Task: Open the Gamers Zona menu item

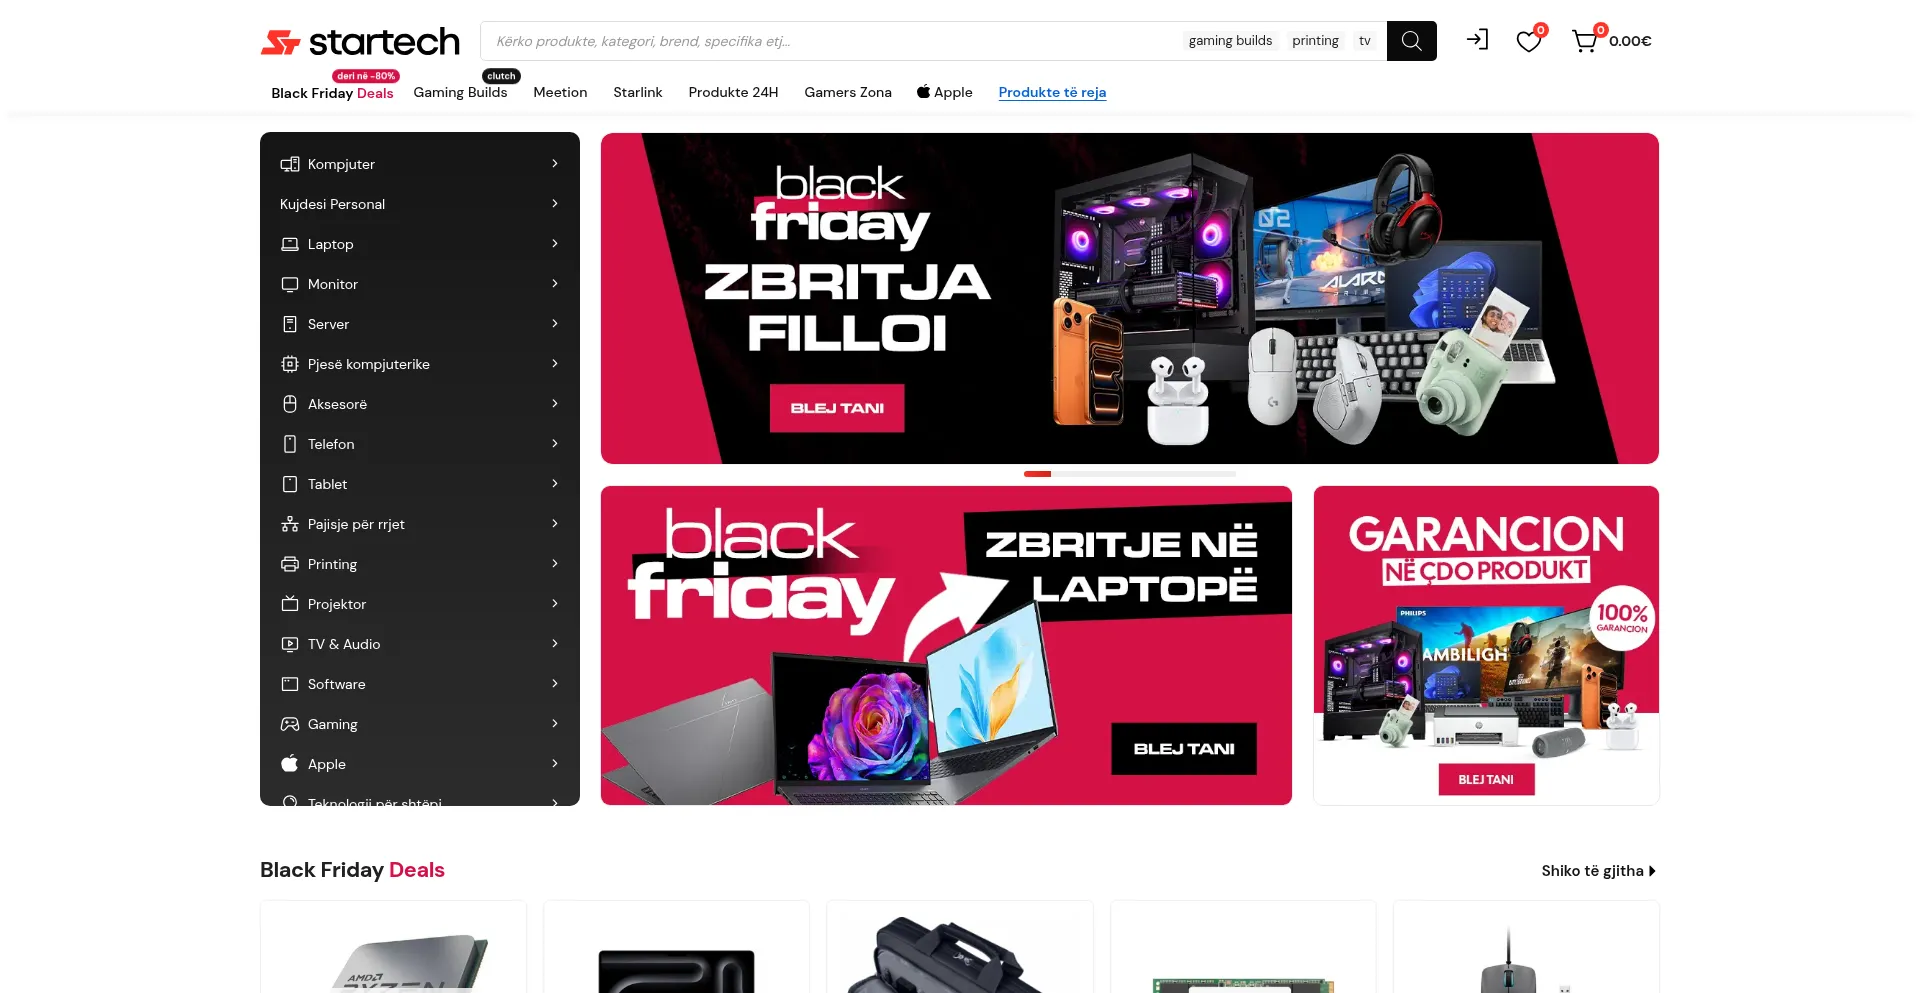Action: coord(848,92)
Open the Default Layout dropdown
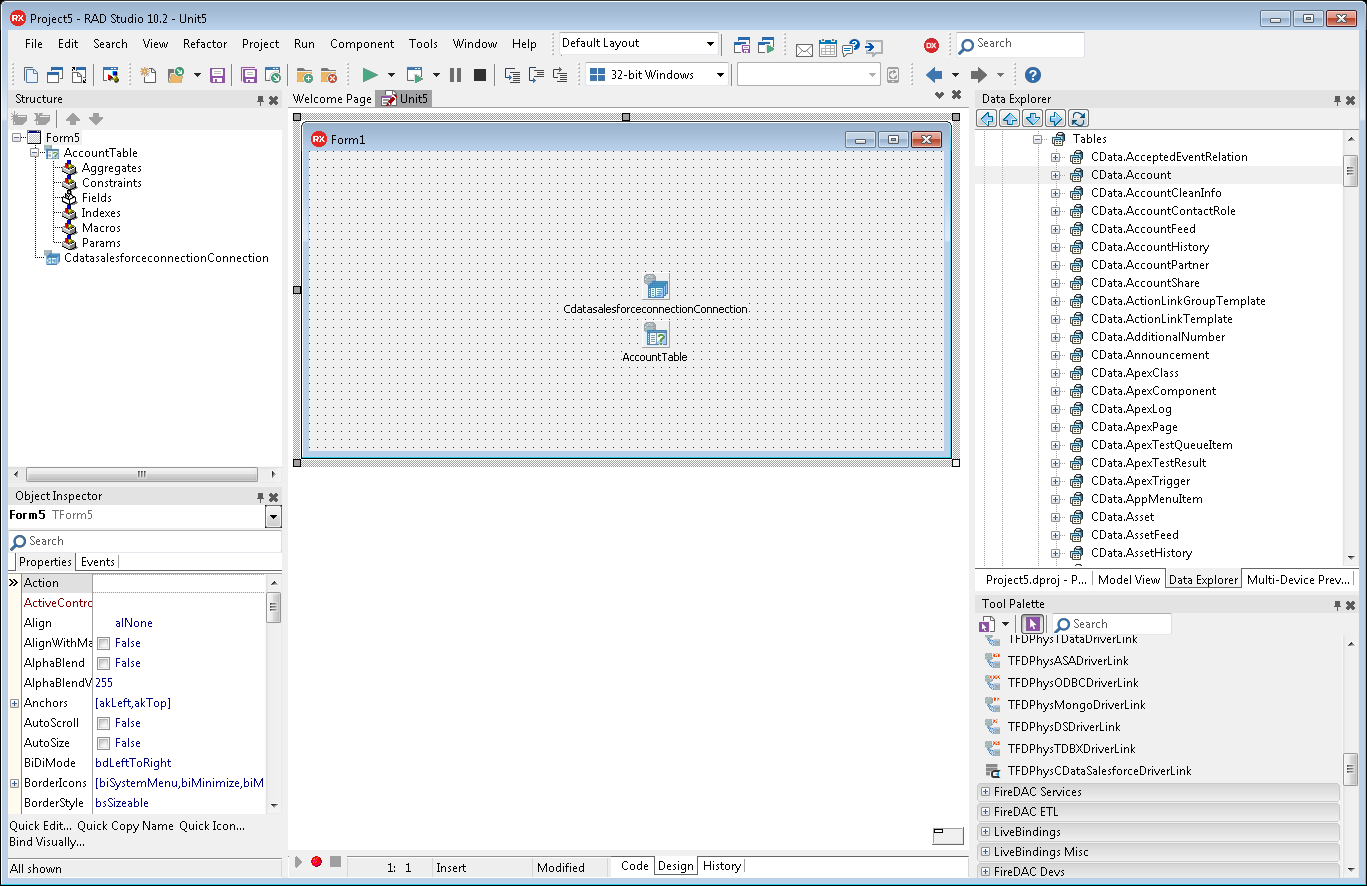This screenshot has height=886, width=1367. (711, 44)
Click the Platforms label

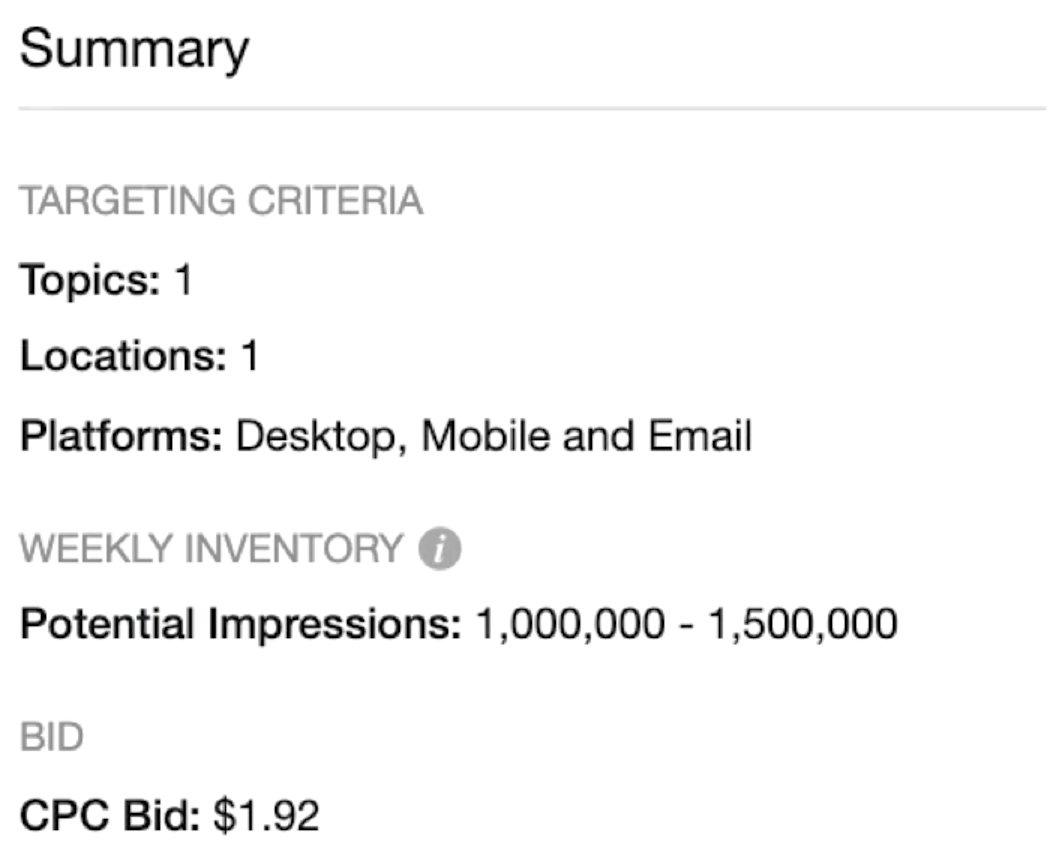click(x=122, y=435)
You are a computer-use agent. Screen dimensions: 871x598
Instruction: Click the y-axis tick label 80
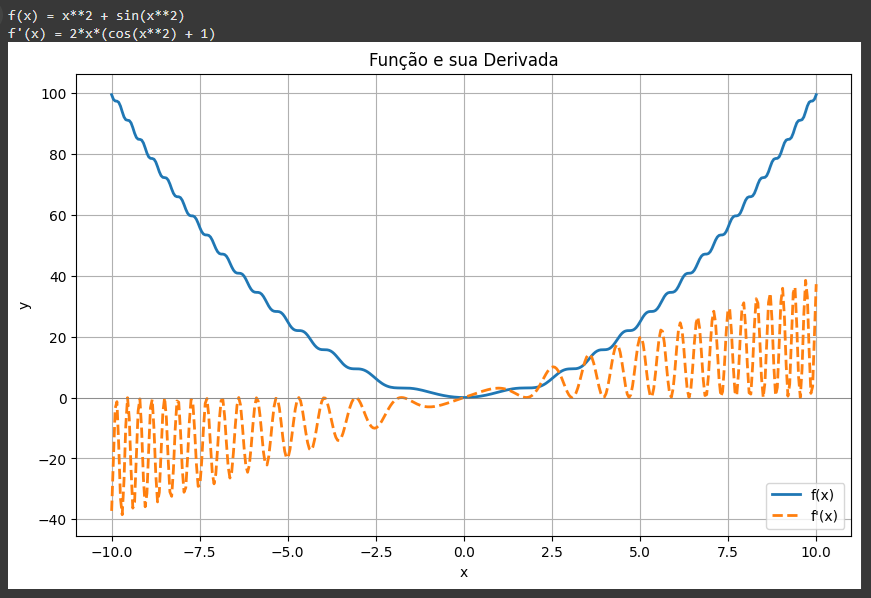tap(58, 155)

_ _ _ _

Work request
Copy all the material exactly; omit images.

Response below
Task: Open the Gamers Zona menu item

Action: coord(848,92)
Open the Default Layout dropdown
This screenshot has height=886, width=1367. (711, 44)
Click the Platforms label

click(x=122, y=435)
You are a computer-use agent. Screen dimensions: 871x598
Instruction: Click the y-axis tick label 80
tap(58, 155)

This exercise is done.